CPI Europe Column edited by Anna Tzanaki (Competition Policy International) & Juan Delgado (Global Economics Group) presents:

Cartel Leniency & Immunity: The Mysterious Case of the Missing Markers by Oliver Bretz & Sarah Long (Euclid Law)

Intro by Juan Delgado (Global Economics Group)

The European Commission introduced in its 2006 revision of the Leniency programme the concept of ‘marker’ which is a temporary protection for potential leniency applicants while they prepare a full leniency application. The object of the marker is to grant companies some predictability on the level of immunity they will obtain once they submit the full application and to induce earlier leniency applications by inducing competition between potential applicants. However, the marker system is not actually being used in the case of complex cartels where the Commission is unable to establish criteria to implement it. As Oliver Bretz and Sarah Long (Euclid Law, London) point in this month’s column, the solution in these cases is not to skip the marker system but to improve it to make it effective.

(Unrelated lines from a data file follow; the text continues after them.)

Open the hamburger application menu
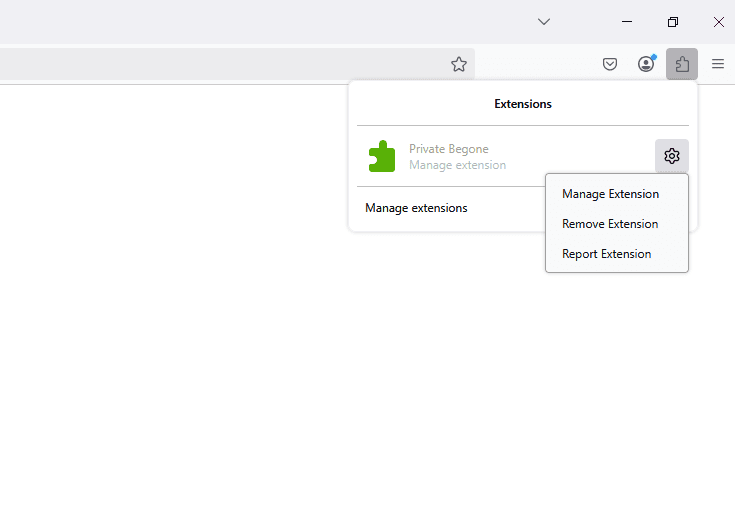(718, 64)
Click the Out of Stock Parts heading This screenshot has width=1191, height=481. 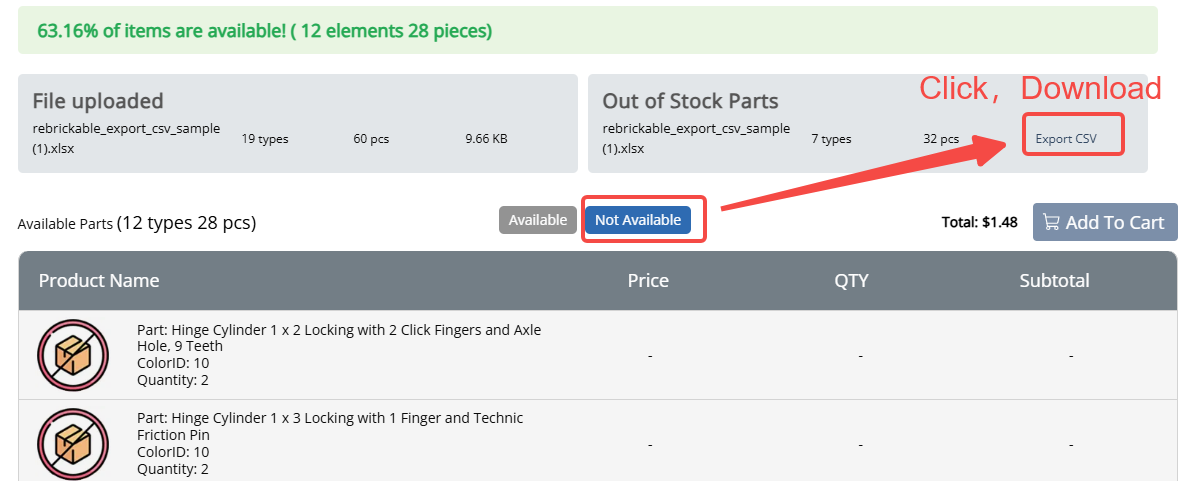tap(690, 101)
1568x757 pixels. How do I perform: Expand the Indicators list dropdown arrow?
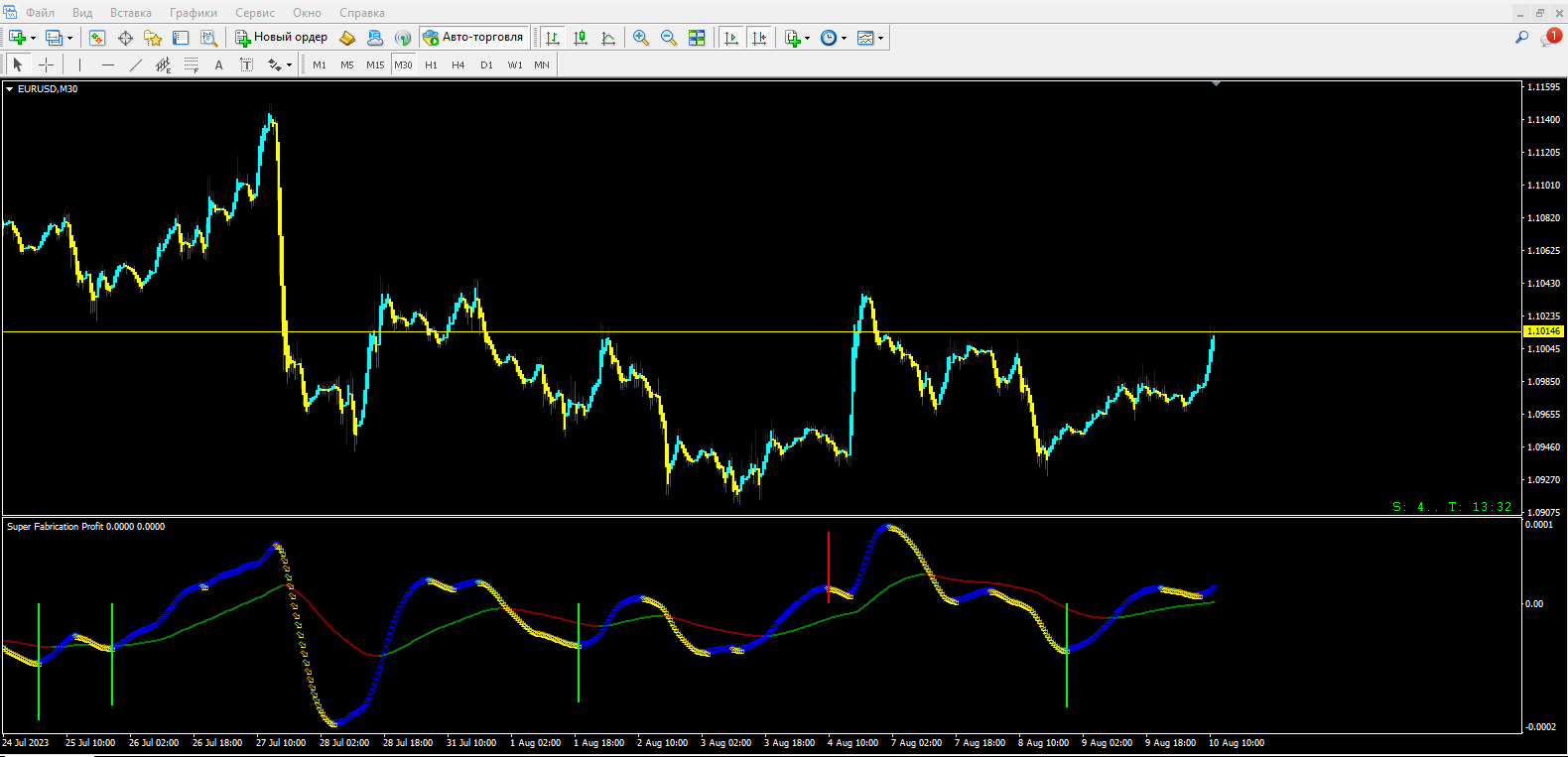click(807, 39)
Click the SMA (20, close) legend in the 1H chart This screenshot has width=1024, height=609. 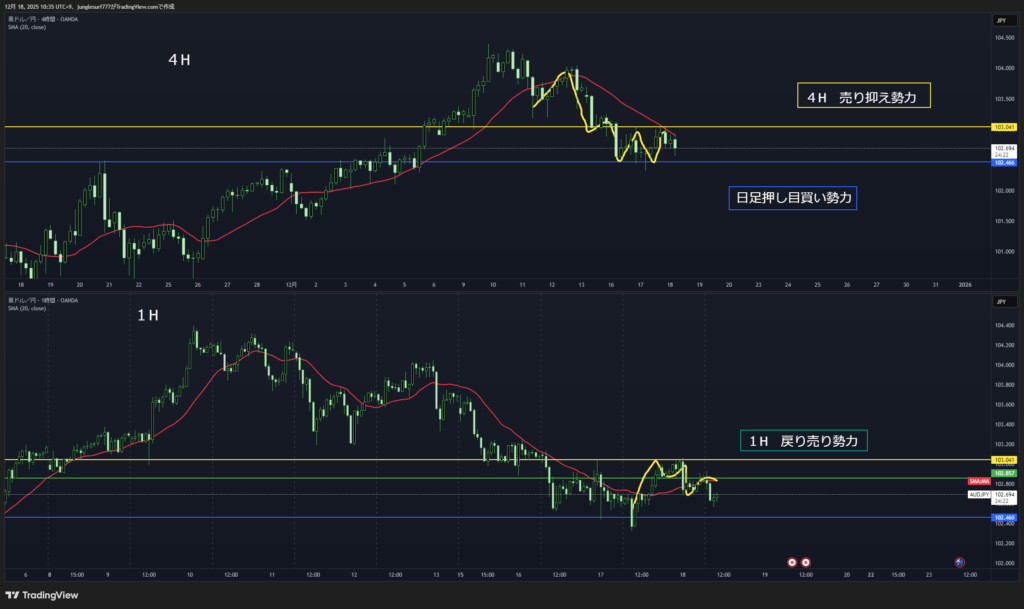click(26, 308)
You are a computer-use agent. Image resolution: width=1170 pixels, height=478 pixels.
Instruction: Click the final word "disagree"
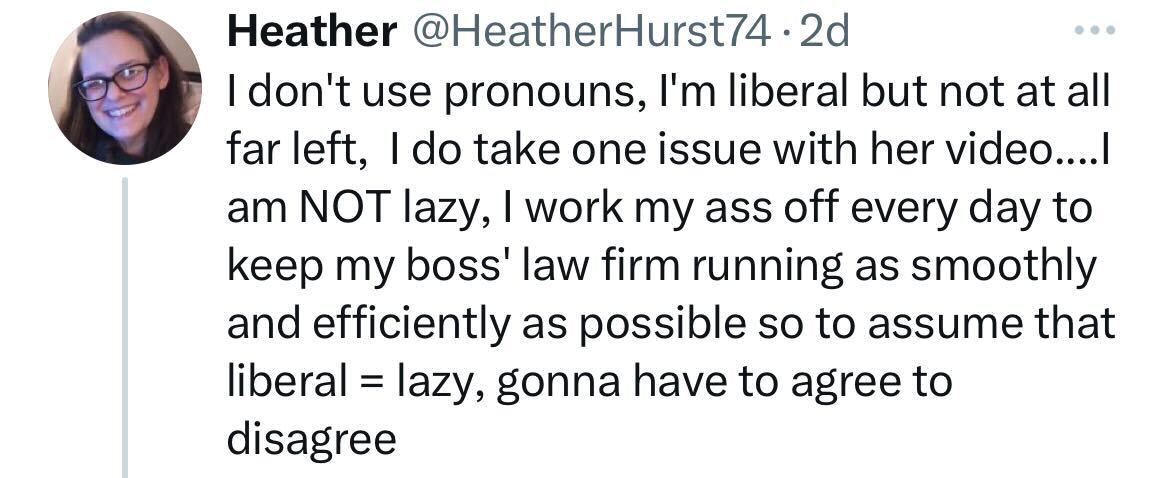coord(312,440)
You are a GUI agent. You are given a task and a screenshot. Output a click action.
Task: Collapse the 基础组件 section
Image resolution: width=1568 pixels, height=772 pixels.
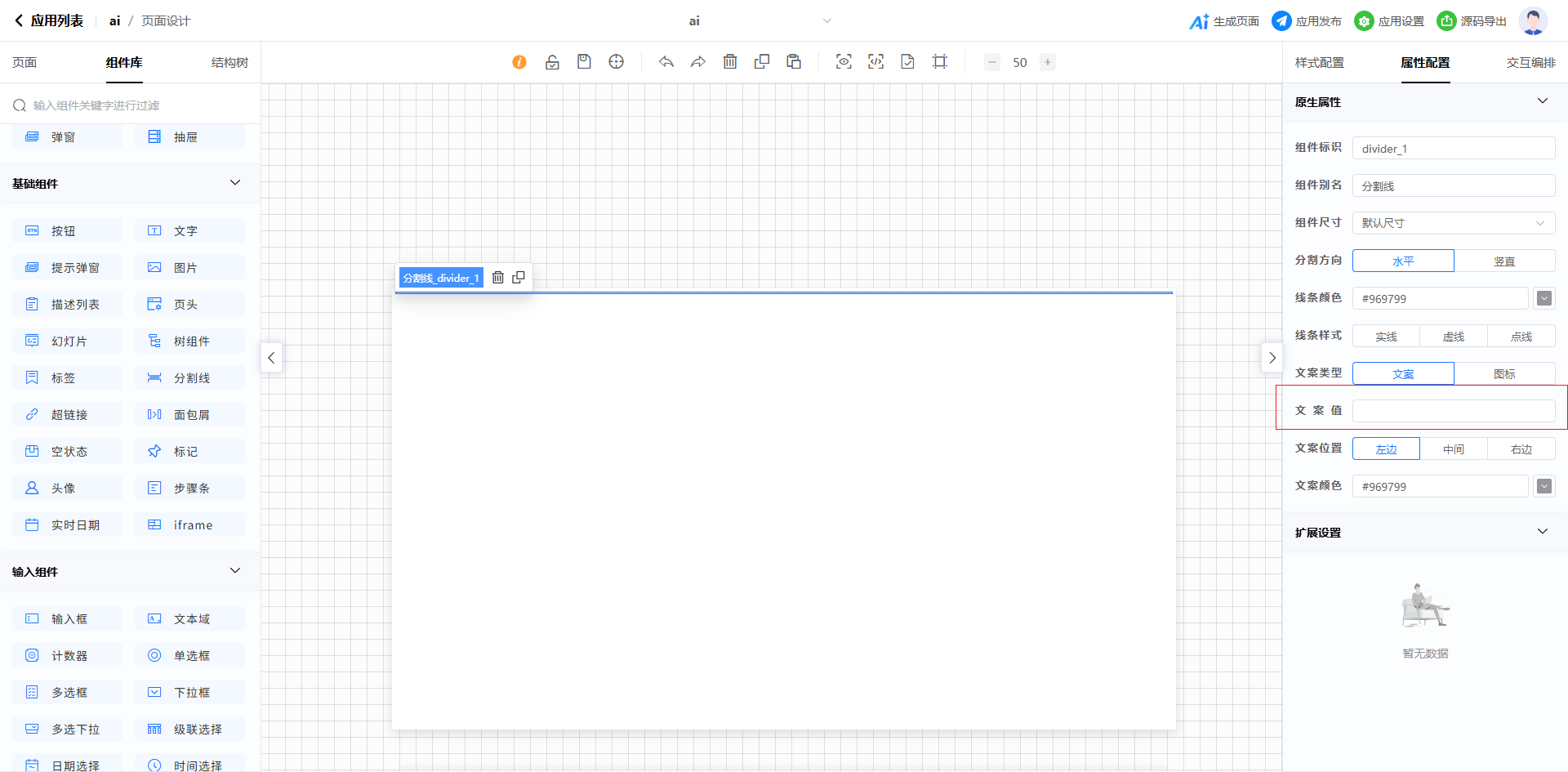[x=235, y=183]
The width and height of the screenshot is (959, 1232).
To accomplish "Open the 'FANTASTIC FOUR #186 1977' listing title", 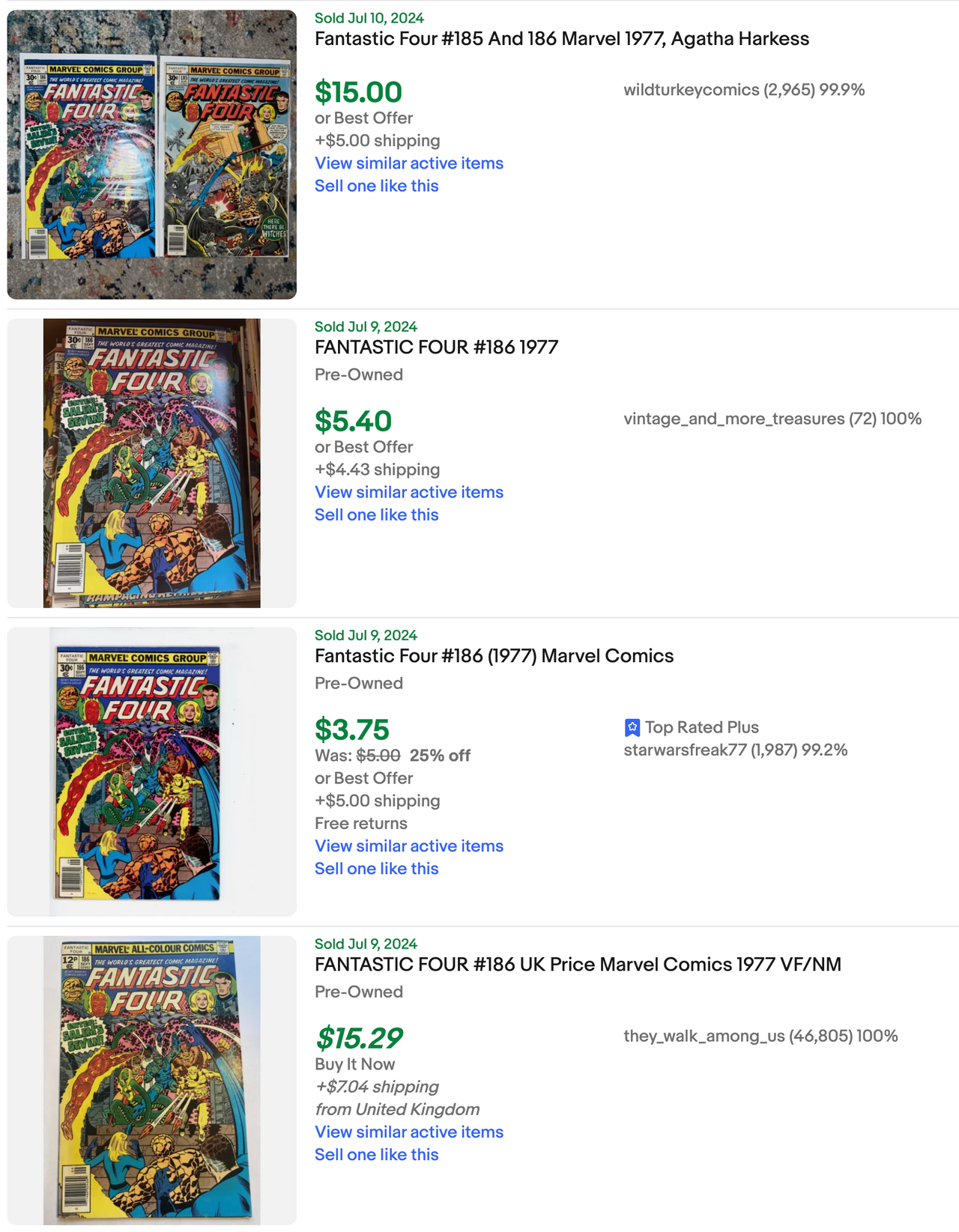I will (436, 348).
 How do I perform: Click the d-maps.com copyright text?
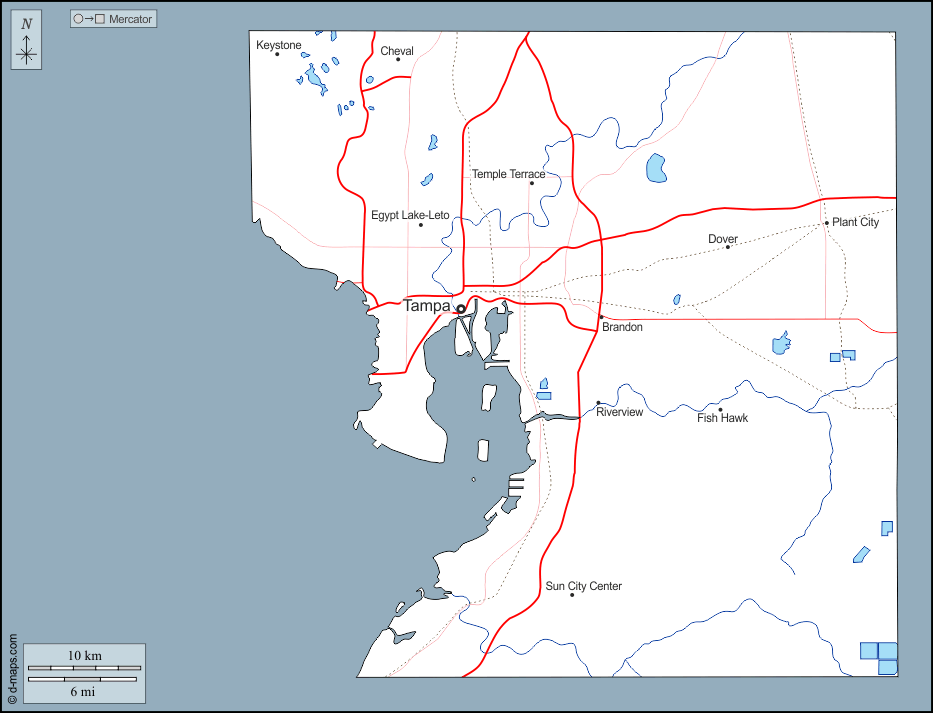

Something strange has been happening at DG Competition recently. The word ‘marker’ has been excised from the vocabulary.

The introduction of the ‘innovative’ marker system

The introduction of a discretionary marker system came into force on 8 December 2006, as part of the revised Commission Notice on Immunity from fines and reduction of fines in cartel cases1 (‘the Leniency Notice’). Prior to 2006, no marker system was available to applicants under the European Commission (‘the Commission’) leniency program. At the time, the Commission described the marker system as an ‘innovation’ in the revision of the Leniency Notice as (where justified) an application for leniency could be accepted on the basis of only limited information. The applicant would then be granted time to perfect the information and evidence to qualify for immunity.2

The requirements for obtaining a marker are set out in Article 15 of the Leniency Notice, which states that to be eligible to secure a marker:

“…the applicant must provide the Commission with information concerning its name and address, the parties to the alleged cartel, the affected product(s) and territory(-ies), the estimated duration of the alleged cartel and the nature of the alleged cartel conduct …[and]… other past or possible future leniency applications to other authorities in relation to the alleged cartel and justify its request for a marker. […]If the applicant perfects the marker within the period set by the Commission services, the information and evidence provided will be deemed to have been submitted on the date when the marker was granted.”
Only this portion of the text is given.